**Records for this exercise:**

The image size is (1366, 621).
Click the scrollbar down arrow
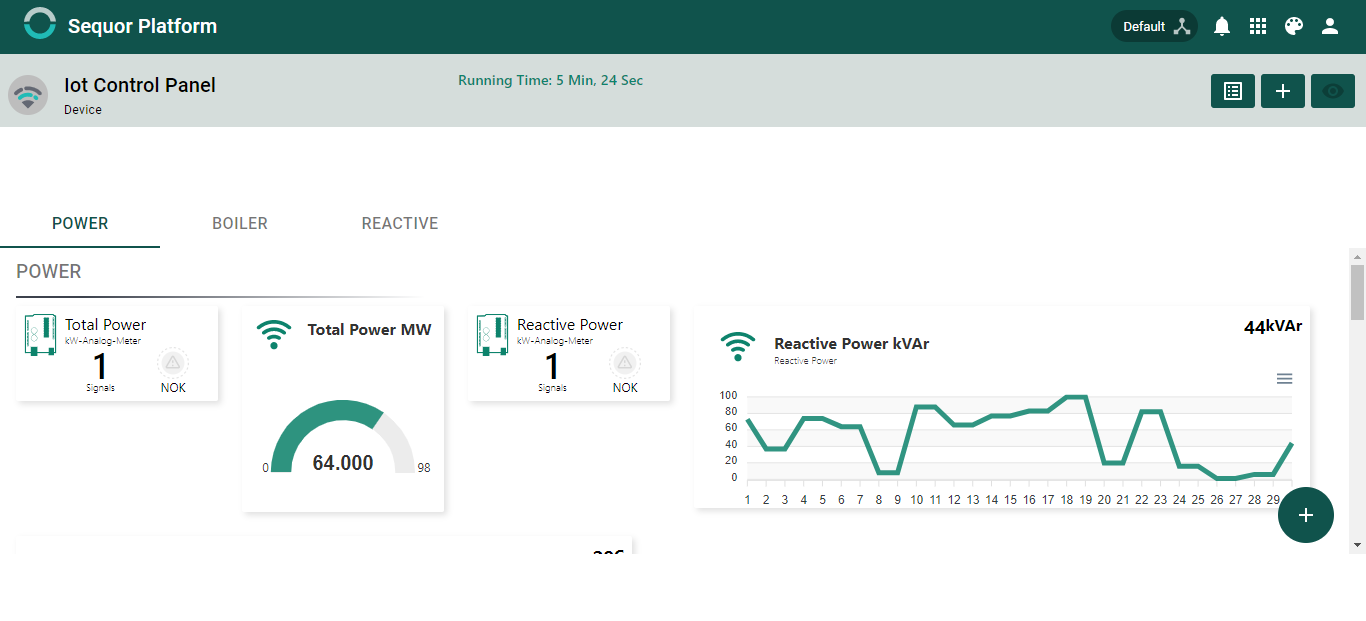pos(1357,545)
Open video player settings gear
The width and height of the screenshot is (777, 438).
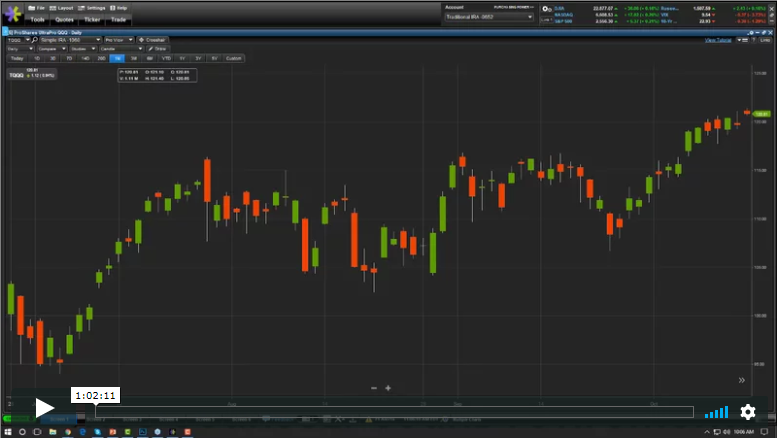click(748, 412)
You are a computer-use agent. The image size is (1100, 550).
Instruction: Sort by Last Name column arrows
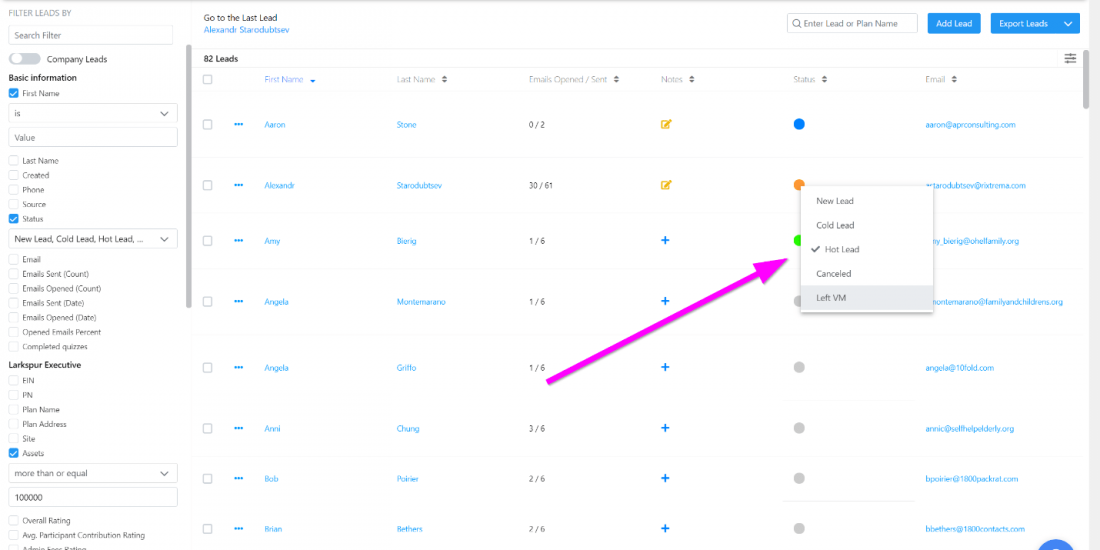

**Your instructions:** Print the data above word for word, leaving out the pictures.

**Problem solution:**
The image size is (1366, 621).
Click the scrollbar down arrow
pos(1357,545)
Open video player settings gear
The width and height of the screenshot is (777, 438).
click(748, 412)
You are a computer-use agent. The image size is (1100, 550).
Instruction: Sort by Last Name column arrows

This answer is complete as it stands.